Now he would not, whether
she wished or no, deny her; he stopped before her, blocking out her poor
remnant of light.

“Mollie,” he said gently,
“I don’t quite understand—you married a man named Custiss in India.

“Yes. Harry had to take
this name when he inherited this place. We’ve been home three years from the
East, but lived so quietly here that I don’t suppose anyone has heard of us.”

She stood between him and
the firelight, a shadow among the shadows; she was much changed; in her
thinness and pallor, in her restless eyes and nervous mouth he could read signs
of discontent, even of unhappiness.

“I never heard of you,” said
Dr. Holroyd truthfully. “I didn’t want to. I liked to keep my dreams.”

Her hair was yet the
lovely cedar wood hue, silver, soft and gracious; her figure had those fluid
lines of grace that he believed he had never seen equalled.

“Tell me,” she added
abruptly, “what is the matter with my husband? He has been ailing like this for
a year or so.”

With a horrid lurch of
his heart that was usually so steady, Dr. Holroyd remembered the bottle of milk
and water in his pocket.

“Why do you give him that
cambric tea?” he counter questioned.

“He will have it—he
insists that I make it for him—”

“Mollie,” said Dr.
Holroyd quickly, “you decided against me, ten years ago, but that is no reason
why we should not be friends now—tell me, frankly, are you happy with this man?”

“You have seen him,” she
replied slowly. “He seemed different ten years ago. I honestly was attracted by
his scholarship and his learning as well as—other things.”

Bevis Holroyd needed to
ask no more; she was wretched, imprisoned in a mistake as a fly in amber; and
those love letters? Was there another man?

As he stood silent, with
a dark reflective look on her weary brooding face, she spoke again:

“You are staying?”

“Oh yes,” he said, he was
staying, there was nothing else for him to do.

“It is Christmas week,” she
reminded him wistfully. “It will be very dull, perhaps painful, for you.”

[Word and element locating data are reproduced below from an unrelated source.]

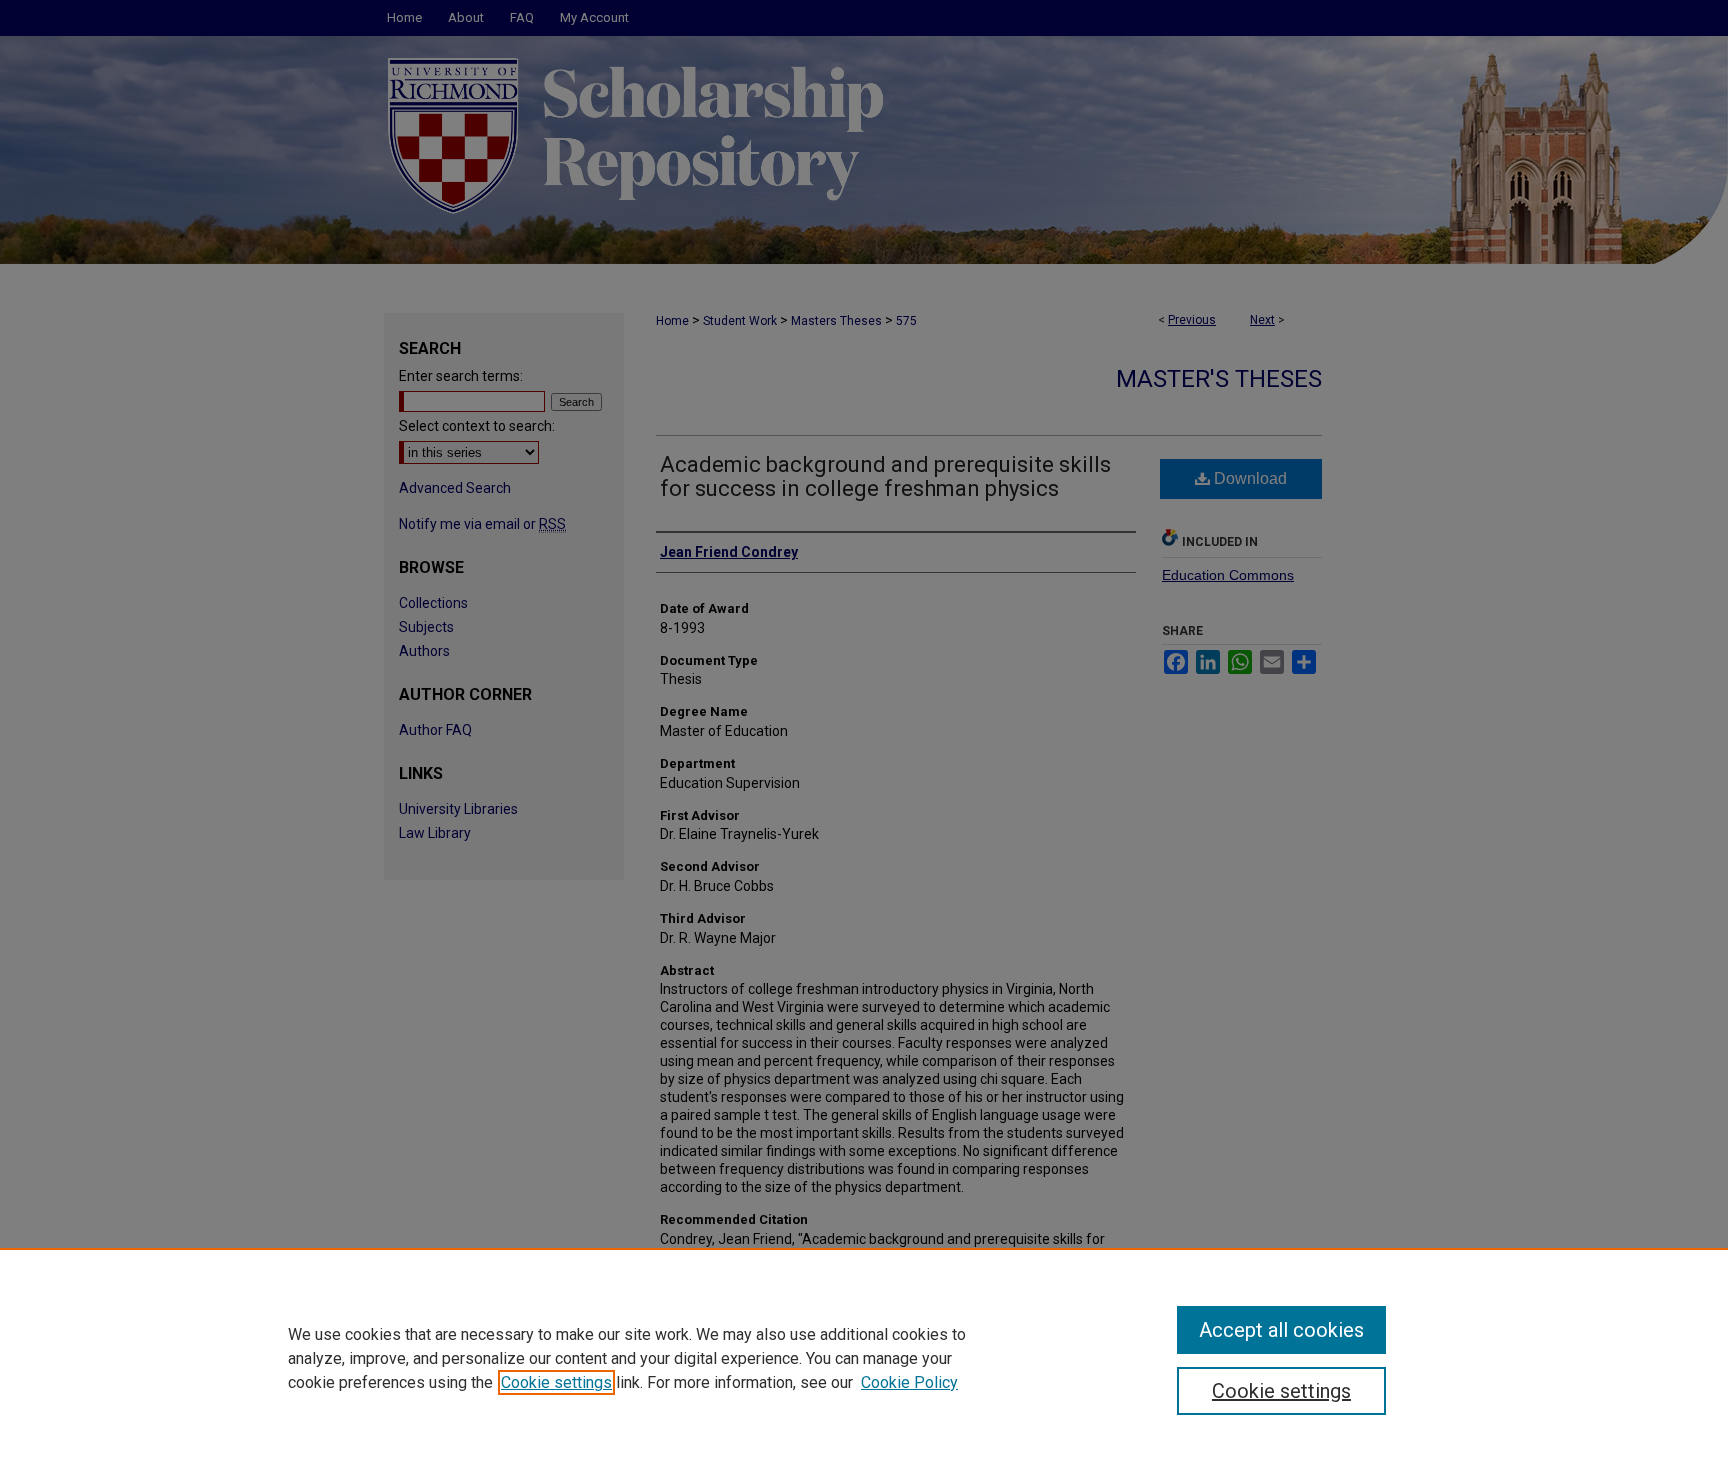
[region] (864, 1358)
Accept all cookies (1281, 1330)
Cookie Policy (909, 1382)
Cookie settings (556, 1382)
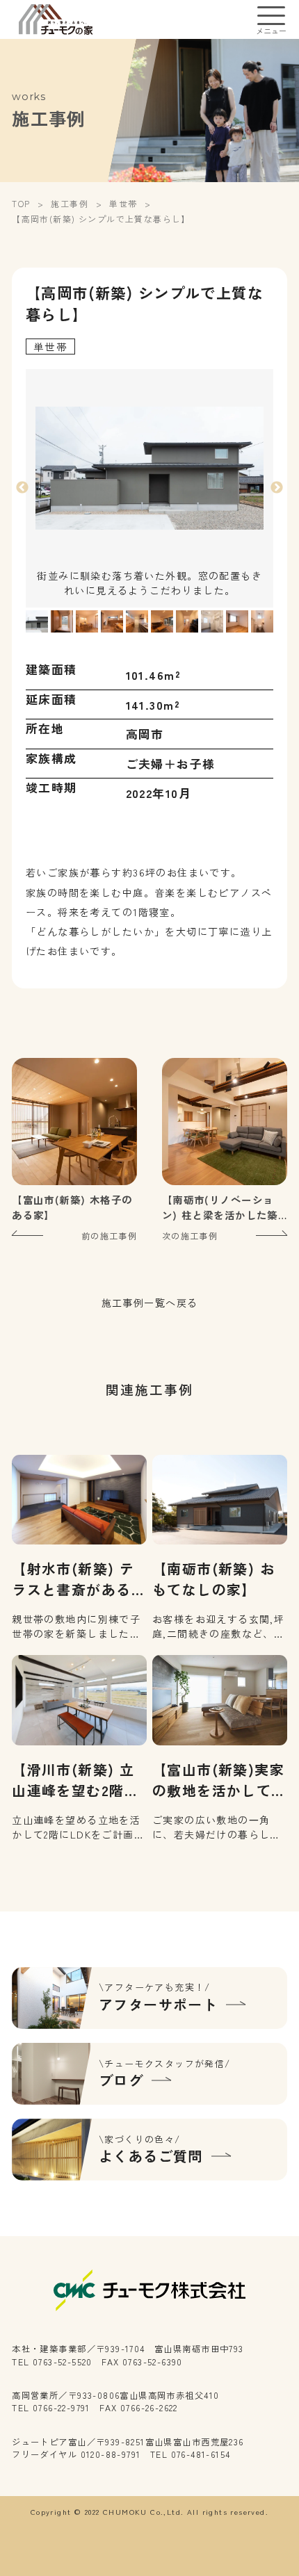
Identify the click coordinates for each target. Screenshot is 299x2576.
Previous (22, 488)
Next (277, 488)
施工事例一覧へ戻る (150, 1303)
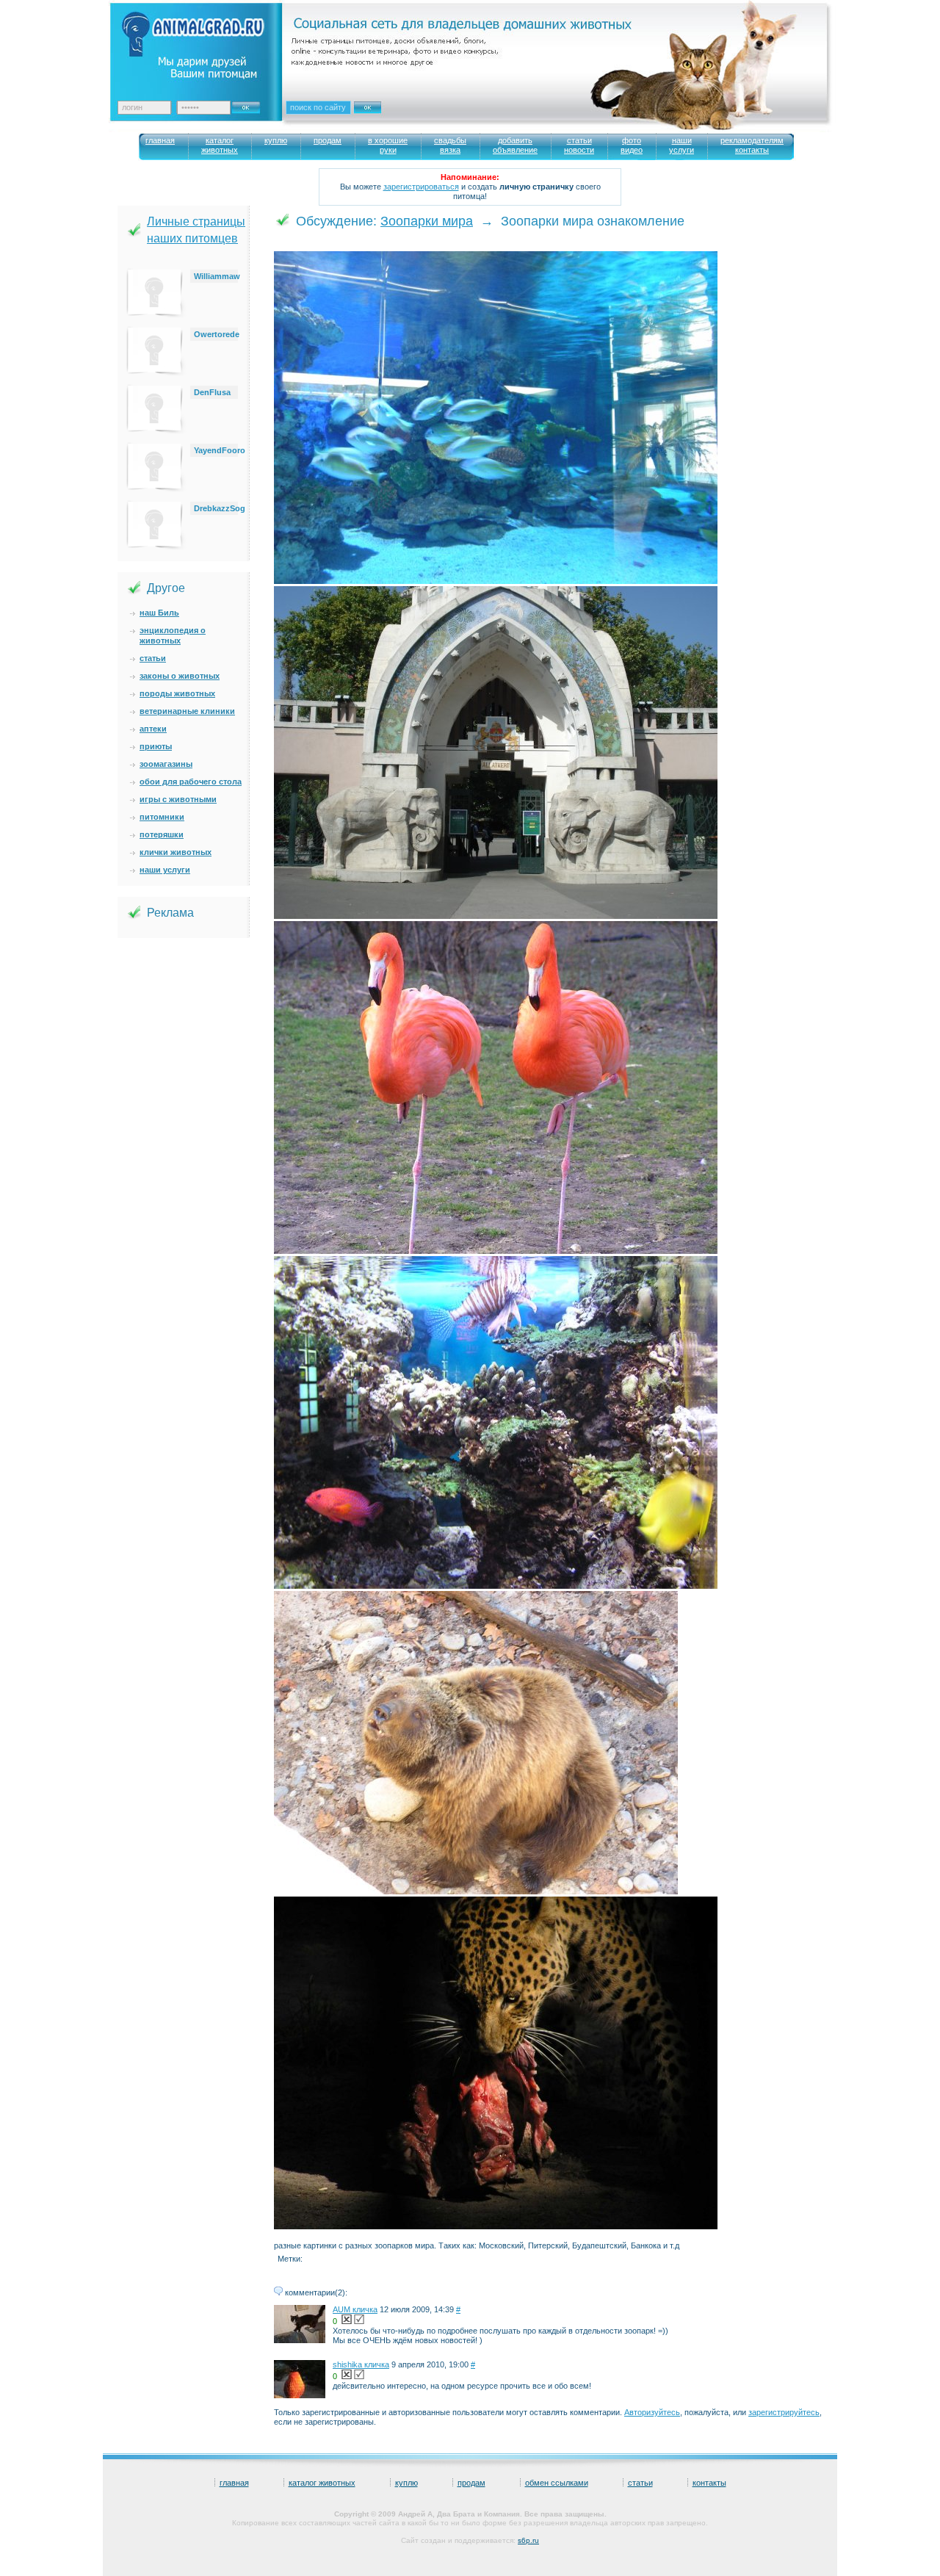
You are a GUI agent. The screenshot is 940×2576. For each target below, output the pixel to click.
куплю (406, 2482)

“I think I ought to stay.”

Sir Harry’s car was announced;
Bevis Holroyd, gliding over frozen roads to London, was absorbed with this
sudden problem that, like a mountain out of a plain, had suddenly risen to
confront him out of his level life.

The sight of Mollie (he
could not think of her by that sick man’s name) had roused in him tender
memories and poignant emotions and the position in which he found her and his
own juxtaposition to her and her husband had the same devastating effect on him
as a mine sprung beneath the feet of an unwary traveller.